PALERMO. Alle volte la vita ci porta su dei binari che non avevamo previsto e ci trascina in percorsi inaspettati, è quello che è successo a Cetty Mannino, che nella vita era convinta che avrebbe fatto la giornalista, fino a quando per un caso più fortuito che desiderato si è trovata a cambiare rotta e ad occuparsi di cyber bullismo.
È anche grazie al suo infaticabile lavoro che qualche giorno fa all’Assemblea Regionale Siciliana è stata approvata la prima legge regionale per contrastare il fenomeno. Ma andiamo per gradi, Cetty si laurea nel 2014 e per la sua laurea la professoressa con la quale decise di scrivere la tesi le suggerì come argomento proprio questo, dopo la laurea mise il suo lavoro sul suo blog e dopo poco tempo cominciarono a contattarla da tutta Italia. «Allora il tema era poco trattato – racconta Cetty – così la tesi si indicizzò sui motori di ricerca e in tanti mi chiesero aiuto, genitori, ragazzini, allora non c’era neanche una legge nazionale.
Da quel momento ho capito che dovevo capirne di più e decisi di approfondire maggiormente il tema e di continuare a studiare. Adesso a distanza di otto anni dalla tesi, mi trovo a lavorare nelle scuole come esperta della materia e ho contribuito alla realizzazione del ddl regionale. La Sicilia era rimasta l’unica regione senza una legge sul cyber bullismo».
Un gran bel risultato quello ottenuto da Cetty Mannino che promuove come approccio non quello del contrasto bensì quello dell’educazione e della prevenzione. «Il mio ruolo specie all’Ars – continua – è stato intanto quello di ricordare che l’Italia ha una legge nazionale specifica sull’argomento al 71/17 che da una definizione del problema, e poi che bisogna far leva sul versante della prevenzione.
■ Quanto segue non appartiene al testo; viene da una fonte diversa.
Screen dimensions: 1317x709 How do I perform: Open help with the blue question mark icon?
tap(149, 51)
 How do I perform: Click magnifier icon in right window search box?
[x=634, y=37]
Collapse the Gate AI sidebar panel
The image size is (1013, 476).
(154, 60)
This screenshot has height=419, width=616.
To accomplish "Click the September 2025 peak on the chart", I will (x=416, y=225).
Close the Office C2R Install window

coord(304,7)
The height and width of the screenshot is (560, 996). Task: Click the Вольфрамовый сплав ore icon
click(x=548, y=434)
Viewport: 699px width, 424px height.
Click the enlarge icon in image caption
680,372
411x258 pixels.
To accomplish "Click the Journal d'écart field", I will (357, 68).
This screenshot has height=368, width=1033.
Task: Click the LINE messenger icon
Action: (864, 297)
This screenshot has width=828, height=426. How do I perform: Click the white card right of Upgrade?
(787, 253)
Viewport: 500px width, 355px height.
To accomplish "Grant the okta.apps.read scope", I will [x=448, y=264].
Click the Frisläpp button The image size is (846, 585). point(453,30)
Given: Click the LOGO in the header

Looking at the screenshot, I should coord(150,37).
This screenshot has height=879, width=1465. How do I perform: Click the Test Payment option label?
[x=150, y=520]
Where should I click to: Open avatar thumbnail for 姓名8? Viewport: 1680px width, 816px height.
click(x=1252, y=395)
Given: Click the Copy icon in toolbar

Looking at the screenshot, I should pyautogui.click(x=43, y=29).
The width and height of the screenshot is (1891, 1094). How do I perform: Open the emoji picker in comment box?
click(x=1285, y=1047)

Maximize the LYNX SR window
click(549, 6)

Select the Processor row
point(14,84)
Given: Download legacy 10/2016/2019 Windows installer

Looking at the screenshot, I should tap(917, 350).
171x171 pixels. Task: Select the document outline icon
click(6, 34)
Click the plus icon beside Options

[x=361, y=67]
Bisogna mirare all’educazione digitale in tutti i contesti non soltanto quelli scolastici». Il fenomeno ha un trend in crescita dato anche dalle chiusure forzate a causa della pandemia mondiale, dove tutti siamo rimasti incollati ai cellulari.
«Sono aumentati i casi – aggiunge -, se ne sono verificati anche in dad, alcuni ragazzi freezzavano le immagini dei compagni per deriderli pubblicamente». Ma Cetty ha fatto tesoro degli anni passati tra gli adolescenti e preadolescenti e ha deciso di mettere un altro importante tassesso nel mosaico del contrasto al fenomeno. Il gioco si chiama Digital Challenge e nasce nell’ambito di un progetto in una scuola secondaria di secondo grado. «Mi sono inventata un gioco a quiz – racconta – e ho notato che era quello che più coinvolgeva i ragazzi, e ho capito che era una via da intraprendere».
Sono cento carte per altrettante domande con tre risposte, ma non c’è la soluzione, perché lo scopo è quello di insegnare ai giovanissimi a fare le ricerche sui motori di ricerca. «Un’altra cosa che ho notato in tanti anni nelle scuole – conclude Cetty – è che i ragazzini non hanno il senso critico, non sanno cercare sui motori di ricerca». Oltre alle domande tra le carte si trovano degli imprevisti e delle challenge, è adatto a tutti dagli otto anni in su, e l’intento è quello che il gioco diventi un collante tra le varie generazioni, il compito dell’adulto è quello di innescare una discussione, spostare la discussione sul versante emotivo e di indagare sulle difficolta del ragazzo. È possibile acquistarlo online sul sito www.intreccio.eu.